Likewise, a recent report by the consulting and contracting firm Accenture predicted that private health insurance exchanges “will rapidly upend insurance purchasing for many of the 170 million people who receive benefits through their employer.”

No Slam Dunk

Time will tell whether private healthcare exchanges proliferate as rapidly as survey results seem to predict — and whether they’ll really deliver the hoped-for advantages. Choosing to link up to a private exchange isn’t a slam-dunk decision for any employer. You’ll need to consider a wide variety of factors.

For starters, is your geographic market currently served by one or more private exchanges that offer competitive, attractively priced plans with a full menu of plan designs? And do you have a choice of fully insured plans or, if you prefer to self-insure, comprehensive administrative packages?

The relative merits of fully insured plans versus self-insurance may change for your organization if a private exchange brings down the cost of fully insured plans. Then again, ceding control to an insurance carrier with a fully insured plan may not appeal to you, with or without an exchange mechanism.

If you traditionally have been generous with your health benefits and limited employees’ choices, you’ll also need to look into whether you’ve laid adequate groundwork to prepare them for this paradigm shift. A recent Accenture consumer survey found that 83 percent were “entirely unfamiliar with the private exchange concept.”

Are you ready to tell employees you’re setting a fixed limit on how much you’ll contribute to their health benefits? And will the private exchange truly reduce demands on the time of your human resource or benefits department?

Another big factor — unknowable today — is how the traditional health plan services industry will evolve in response to the ACA’s ongoing evolution and implementation.

Fully Informed

Many employers are indeed warming up to the idea of having employees secure their health benefits via a private exchange.
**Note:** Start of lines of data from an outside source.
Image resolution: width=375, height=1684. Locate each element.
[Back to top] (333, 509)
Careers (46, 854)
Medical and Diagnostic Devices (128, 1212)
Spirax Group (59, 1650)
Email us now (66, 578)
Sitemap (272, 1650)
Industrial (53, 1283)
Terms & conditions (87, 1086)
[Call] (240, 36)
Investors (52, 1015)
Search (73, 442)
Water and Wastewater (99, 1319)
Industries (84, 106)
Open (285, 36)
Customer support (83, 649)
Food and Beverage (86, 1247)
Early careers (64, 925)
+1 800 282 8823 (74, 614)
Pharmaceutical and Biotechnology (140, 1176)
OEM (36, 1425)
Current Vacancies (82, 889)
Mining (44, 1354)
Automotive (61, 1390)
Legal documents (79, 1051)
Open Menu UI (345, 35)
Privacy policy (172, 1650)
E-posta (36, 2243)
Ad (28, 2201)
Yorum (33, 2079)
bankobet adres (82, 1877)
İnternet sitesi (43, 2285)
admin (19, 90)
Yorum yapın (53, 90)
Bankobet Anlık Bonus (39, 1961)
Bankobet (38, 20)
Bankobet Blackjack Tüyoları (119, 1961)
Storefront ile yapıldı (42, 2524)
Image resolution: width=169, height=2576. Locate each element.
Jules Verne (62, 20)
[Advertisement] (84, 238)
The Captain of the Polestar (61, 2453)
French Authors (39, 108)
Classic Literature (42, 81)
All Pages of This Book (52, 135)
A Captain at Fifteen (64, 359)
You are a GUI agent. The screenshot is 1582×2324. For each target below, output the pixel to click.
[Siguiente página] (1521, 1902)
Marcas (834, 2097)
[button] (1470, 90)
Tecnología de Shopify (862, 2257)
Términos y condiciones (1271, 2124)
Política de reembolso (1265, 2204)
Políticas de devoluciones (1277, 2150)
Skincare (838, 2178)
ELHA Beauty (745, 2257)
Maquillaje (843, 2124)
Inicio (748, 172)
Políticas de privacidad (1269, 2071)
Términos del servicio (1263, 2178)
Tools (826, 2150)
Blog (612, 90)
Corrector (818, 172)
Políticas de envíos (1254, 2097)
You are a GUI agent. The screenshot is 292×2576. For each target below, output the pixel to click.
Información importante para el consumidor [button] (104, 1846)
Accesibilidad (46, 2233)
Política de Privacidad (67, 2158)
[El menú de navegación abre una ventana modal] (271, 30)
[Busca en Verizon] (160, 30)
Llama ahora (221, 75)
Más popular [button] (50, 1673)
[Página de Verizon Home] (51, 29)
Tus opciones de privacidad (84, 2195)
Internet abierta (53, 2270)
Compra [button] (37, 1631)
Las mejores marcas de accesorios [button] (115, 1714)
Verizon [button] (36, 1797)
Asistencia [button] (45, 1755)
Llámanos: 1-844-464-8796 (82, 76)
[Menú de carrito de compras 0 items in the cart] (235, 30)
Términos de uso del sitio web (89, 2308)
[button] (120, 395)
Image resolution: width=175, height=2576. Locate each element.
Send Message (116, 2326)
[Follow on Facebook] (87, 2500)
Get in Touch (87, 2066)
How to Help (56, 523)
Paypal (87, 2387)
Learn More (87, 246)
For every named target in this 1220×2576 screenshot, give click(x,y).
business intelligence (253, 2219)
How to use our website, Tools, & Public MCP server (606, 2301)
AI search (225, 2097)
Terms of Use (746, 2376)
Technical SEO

But private exchanges aren’t for every organization.

As opportunities to use them grow along with the general concept of the “defined contribution” health plan, you’d be well advised to learn as much as you can about the private exchange model to determine whether it might meet your needs.

Your first challenge will be finding a private exchange. As noted earlier, they may not be available in all geographic areas, and rural states like Montana will be hard pressed to participate in private exchanges.